#### WRITTEN REQUEST
Write out the lines from the one containing "The height and width of the screenshot is (192, 305)." through the one containing "will tap(234, 37).", inclusive, reproducing each line precisely.

━━ PROVIDED DATA ━━

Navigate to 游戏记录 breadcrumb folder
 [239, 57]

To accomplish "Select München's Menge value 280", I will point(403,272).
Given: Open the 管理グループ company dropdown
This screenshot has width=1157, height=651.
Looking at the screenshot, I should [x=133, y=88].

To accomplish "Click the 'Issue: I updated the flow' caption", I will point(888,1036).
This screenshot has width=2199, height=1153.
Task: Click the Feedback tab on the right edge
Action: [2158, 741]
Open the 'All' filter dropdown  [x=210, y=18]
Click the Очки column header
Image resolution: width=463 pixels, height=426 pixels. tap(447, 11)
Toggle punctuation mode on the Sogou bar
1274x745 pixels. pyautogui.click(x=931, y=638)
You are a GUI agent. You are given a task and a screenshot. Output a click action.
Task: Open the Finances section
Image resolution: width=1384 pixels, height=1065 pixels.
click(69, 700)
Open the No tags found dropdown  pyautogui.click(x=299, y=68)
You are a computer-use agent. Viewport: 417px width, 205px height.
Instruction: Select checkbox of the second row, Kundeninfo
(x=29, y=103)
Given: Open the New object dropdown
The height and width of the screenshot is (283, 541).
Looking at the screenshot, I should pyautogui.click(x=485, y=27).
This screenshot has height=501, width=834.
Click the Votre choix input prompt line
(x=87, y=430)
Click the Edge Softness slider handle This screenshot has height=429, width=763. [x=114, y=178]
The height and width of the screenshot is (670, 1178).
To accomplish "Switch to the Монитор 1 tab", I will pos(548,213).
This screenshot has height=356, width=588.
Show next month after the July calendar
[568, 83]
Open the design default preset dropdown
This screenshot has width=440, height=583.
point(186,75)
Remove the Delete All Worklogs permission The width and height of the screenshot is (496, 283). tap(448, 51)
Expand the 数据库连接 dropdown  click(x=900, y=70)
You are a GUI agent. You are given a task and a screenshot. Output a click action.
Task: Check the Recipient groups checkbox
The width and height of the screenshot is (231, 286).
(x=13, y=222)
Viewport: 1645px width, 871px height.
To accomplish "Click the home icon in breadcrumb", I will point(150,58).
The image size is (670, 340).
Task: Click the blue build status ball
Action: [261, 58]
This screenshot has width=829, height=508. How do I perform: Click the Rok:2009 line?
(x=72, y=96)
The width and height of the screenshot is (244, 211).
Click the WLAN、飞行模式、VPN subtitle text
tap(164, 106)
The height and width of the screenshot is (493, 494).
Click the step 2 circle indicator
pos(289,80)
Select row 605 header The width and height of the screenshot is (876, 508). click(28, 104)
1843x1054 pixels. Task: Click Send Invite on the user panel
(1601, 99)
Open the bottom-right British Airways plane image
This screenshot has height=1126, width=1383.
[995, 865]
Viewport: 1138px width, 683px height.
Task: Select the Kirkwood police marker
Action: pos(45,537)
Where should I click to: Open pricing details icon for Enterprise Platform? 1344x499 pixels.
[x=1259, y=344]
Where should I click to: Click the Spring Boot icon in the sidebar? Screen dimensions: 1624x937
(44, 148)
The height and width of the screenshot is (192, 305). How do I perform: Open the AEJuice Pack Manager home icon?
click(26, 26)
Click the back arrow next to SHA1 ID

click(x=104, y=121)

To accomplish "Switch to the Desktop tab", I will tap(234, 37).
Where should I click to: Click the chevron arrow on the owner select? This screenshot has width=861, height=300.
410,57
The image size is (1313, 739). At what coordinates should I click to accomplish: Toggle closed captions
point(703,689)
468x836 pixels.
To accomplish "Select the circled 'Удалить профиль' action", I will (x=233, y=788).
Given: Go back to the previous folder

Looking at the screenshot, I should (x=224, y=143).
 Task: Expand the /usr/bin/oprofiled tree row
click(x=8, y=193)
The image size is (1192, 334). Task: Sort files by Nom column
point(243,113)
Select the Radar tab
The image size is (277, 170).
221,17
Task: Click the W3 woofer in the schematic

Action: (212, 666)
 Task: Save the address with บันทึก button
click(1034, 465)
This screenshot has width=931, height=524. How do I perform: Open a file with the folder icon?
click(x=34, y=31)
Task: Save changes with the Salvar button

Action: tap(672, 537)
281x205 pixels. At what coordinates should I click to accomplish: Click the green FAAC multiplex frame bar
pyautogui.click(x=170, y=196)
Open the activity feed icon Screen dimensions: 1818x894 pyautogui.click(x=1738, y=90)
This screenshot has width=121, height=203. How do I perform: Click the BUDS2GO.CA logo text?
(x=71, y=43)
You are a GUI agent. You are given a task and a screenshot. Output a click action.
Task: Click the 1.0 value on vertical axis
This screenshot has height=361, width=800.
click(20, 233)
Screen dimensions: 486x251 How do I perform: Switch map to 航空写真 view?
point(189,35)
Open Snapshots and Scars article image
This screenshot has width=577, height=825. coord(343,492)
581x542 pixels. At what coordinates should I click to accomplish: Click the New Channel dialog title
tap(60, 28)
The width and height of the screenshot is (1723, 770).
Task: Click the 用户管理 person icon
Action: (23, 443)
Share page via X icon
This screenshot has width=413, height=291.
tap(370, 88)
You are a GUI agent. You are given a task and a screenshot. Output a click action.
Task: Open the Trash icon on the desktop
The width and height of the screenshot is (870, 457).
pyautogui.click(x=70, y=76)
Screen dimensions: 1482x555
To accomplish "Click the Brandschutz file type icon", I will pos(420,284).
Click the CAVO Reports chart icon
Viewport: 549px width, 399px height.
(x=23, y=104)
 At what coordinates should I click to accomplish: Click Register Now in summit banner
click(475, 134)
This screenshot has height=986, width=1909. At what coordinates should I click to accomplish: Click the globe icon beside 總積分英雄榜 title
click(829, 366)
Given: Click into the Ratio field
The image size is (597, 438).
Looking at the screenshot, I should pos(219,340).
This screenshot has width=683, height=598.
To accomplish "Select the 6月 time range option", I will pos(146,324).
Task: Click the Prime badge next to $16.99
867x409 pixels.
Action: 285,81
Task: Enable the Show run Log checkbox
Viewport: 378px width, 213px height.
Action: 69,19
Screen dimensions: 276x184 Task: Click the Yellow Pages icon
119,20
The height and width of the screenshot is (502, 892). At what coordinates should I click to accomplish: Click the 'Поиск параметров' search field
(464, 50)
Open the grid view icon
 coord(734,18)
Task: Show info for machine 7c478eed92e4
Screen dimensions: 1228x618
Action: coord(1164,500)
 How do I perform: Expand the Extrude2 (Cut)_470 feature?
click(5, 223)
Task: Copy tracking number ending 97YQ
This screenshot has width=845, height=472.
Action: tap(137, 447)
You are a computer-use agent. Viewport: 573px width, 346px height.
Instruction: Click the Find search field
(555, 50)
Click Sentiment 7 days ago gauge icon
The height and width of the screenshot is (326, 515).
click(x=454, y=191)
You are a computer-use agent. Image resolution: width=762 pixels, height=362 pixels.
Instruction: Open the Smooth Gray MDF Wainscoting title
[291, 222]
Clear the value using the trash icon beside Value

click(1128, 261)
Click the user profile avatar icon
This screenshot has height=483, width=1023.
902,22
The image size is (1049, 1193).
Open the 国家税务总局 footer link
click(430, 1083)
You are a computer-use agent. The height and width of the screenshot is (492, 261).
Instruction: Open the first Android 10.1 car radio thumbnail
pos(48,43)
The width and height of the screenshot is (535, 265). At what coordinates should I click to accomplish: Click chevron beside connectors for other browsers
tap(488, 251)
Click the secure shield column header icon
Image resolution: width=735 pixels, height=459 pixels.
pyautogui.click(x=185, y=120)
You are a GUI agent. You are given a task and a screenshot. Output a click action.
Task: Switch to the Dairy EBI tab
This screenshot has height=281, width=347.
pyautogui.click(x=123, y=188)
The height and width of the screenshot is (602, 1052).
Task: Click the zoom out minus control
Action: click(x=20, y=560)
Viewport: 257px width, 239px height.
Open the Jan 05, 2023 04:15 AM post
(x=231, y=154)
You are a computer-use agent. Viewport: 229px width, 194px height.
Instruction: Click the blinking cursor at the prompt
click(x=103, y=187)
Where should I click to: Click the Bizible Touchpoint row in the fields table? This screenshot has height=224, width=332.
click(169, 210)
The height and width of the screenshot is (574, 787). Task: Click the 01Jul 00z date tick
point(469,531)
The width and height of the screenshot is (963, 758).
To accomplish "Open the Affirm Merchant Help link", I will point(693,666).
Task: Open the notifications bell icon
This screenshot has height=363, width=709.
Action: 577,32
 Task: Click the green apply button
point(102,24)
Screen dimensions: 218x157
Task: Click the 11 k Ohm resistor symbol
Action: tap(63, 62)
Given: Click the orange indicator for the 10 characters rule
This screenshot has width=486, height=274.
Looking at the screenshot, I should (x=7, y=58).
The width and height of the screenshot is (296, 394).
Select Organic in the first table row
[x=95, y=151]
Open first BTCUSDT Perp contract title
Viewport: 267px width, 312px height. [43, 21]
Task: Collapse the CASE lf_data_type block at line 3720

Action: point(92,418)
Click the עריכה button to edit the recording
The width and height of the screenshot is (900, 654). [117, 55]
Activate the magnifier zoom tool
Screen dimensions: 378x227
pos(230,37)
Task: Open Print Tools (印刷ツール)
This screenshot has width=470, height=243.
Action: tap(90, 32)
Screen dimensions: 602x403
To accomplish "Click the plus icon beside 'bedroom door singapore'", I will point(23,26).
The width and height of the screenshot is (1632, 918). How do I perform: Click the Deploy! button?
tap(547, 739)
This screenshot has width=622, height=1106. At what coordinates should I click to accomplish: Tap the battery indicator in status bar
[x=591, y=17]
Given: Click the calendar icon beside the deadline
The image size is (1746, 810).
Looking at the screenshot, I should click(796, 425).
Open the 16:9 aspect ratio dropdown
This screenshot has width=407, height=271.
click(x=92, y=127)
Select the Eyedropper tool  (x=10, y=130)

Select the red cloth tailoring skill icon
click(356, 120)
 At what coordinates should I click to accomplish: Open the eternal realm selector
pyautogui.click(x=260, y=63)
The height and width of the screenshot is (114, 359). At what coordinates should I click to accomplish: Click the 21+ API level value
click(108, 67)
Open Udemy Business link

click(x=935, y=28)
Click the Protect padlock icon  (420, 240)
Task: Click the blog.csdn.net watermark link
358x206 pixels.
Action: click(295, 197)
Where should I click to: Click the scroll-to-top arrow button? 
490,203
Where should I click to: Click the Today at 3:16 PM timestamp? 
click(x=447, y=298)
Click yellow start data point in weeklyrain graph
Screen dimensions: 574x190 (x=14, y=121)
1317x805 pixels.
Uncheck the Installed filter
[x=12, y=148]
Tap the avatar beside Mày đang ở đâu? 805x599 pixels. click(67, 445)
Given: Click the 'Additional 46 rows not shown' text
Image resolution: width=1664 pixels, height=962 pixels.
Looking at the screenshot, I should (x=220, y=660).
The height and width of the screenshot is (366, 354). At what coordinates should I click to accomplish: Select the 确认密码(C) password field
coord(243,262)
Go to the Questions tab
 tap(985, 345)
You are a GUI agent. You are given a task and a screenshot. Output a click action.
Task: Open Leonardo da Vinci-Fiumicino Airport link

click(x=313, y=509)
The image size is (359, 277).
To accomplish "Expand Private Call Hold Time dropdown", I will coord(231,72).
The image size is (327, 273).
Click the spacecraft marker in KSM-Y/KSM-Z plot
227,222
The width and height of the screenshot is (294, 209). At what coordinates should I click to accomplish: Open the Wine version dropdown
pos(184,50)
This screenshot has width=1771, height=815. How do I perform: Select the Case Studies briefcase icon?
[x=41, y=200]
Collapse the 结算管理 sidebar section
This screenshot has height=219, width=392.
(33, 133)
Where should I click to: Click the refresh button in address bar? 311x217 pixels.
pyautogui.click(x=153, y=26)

━━━

#### PROBLEM SOLUTION
The height and width of the screenshot is (192, 305). How do I perform: Open the AEJuice Pack Manager home icon?
click(26, 26)
Click the back arrow next to SHA1 ID

click(x=104, y=121)

To accomplish "Switch to the Desktop tab", I will tap(234, 37).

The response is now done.